We are planning comprehensive analyses of all single nucleotide polymorphisms in DNA repair genes using matrix-assisted laser desorption/ionization–time of flight assays.


Irving Wainer

Irving Wainer received his Ph.D. from Cornell University in Ithaca, N.Y., in 1970 and did postdoctoral work at the Institute of Molecular Biology, University of Oregon, Eugene, and Thomas Jefferson University Medical School in Philadelphia. He held positions at the FDA, St. Jude Children’s Research Hospital (Memphis), and McGill (Montreal) and Georgetown (Washington) universities before joining NIA in May 2001 as chief of the Bioanalytical and Drug Discovery Unit.

The research programs in my laboratory include clinical pharmacology and the development of online high-throughput screens for new drug discovery. Our clinical work is primarily focused on how disease state can alter drug metabolism.

We have identified several discordances between genotype and expressed phenotype in patients with advanced cancer and AIDS. For example, patients with advanced cancer or AIDs who also have extensive or fast genotypes for cytochrome P450 2C19 and N-acetyltransferase-2 have displayed poor and slow phenotypes, respectively.

Because these observations were associated with advanced disease, we have initiated studies in patients with terminal syndromes such as cancer cachexia, or wasting. In particular, we have developed a direct measure of a "proteolysis- inducing factor" (PIF) associated with cachexia. PIF is measured in spot urines using capillary electrophoresis (CE). The presence of PIF in urine has been correlated with clinical status and with PIF in tumor biopsies. We have also correlated the presence of PIF in urine with treatment response and clinical relapse. This fall, we will begin a longitudinal study on PIF as a disease marker.

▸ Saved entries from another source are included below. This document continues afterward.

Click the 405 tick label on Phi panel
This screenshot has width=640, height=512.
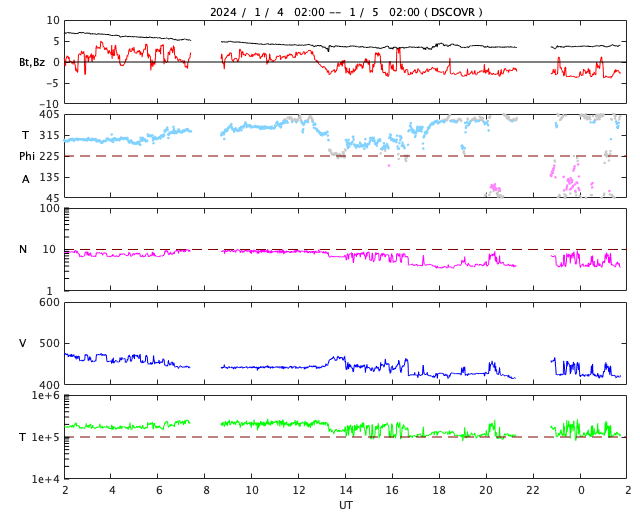(49, 115)
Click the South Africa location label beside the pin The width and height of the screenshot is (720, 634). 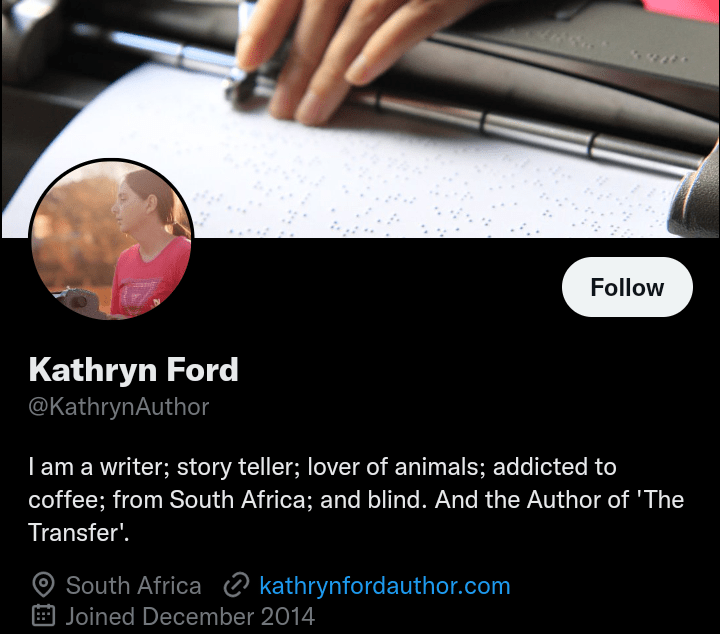pos(133,585)
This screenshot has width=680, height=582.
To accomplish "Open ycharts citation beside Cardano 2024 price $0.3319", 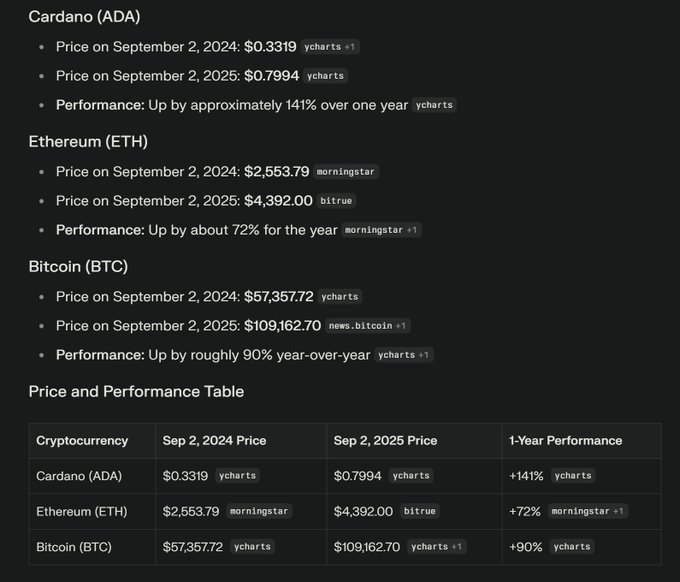I will 330,47.
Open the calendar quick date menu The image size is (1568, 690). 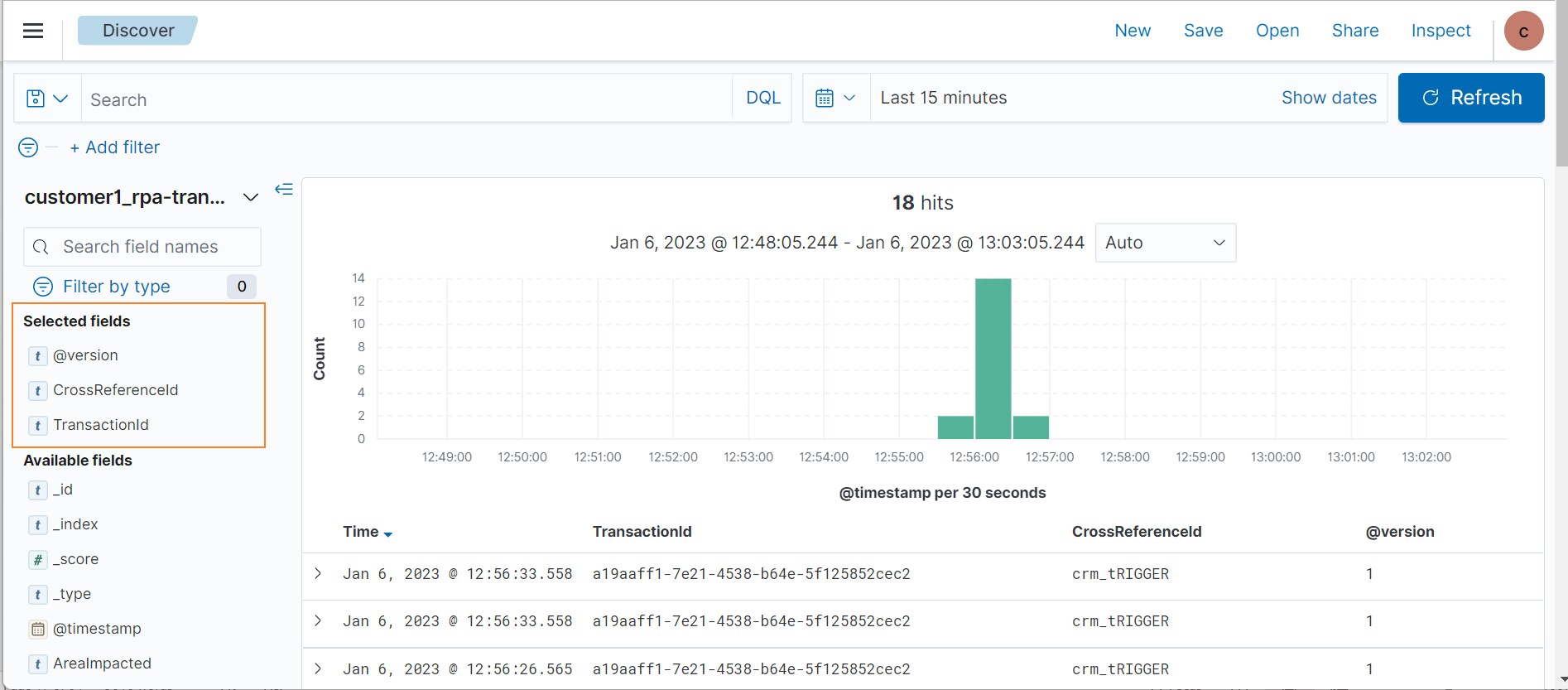pyautogui.click(x=836, y=98)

Based on these results, we have initiated a study using CE coupled with mass spectrometry and matrix-assisted laser desorption/ionization–time of flight spectrometry to quantify PIF in tissues and to examine the effect of cachexia on pre- and post-translational expression of hepatic enzymes and transporters. We will also use laser capture microdissection and CE with mass spectrometry or laser-induced fluorescence to study these effects in single cells. In a second line of work, we have developed liquid chromatographic stationary phases containing immobilized receptors, enzymes, and transporters as an online flow system for new drug discovery and characterization of drug candidates.

These columns can range in size from standard liquid chromatography columns to microcolumns and can be used to screen complex chemical mixtures, characterize single compounds, and screen phage libraries. The columns can be used with known targets—for example, nicotinic, GABA, NMDA, and estrogen receptors; P-glycoprotein and other ABC transporters; and cytochrome P450 and other enzymes. They can also be used with orphan receptors and other expressed proteins, and they can be placed online with mass spectrometers or other instruments that detect structure or activity, providing real-time data that cannot be obtained using standard microtitration plates.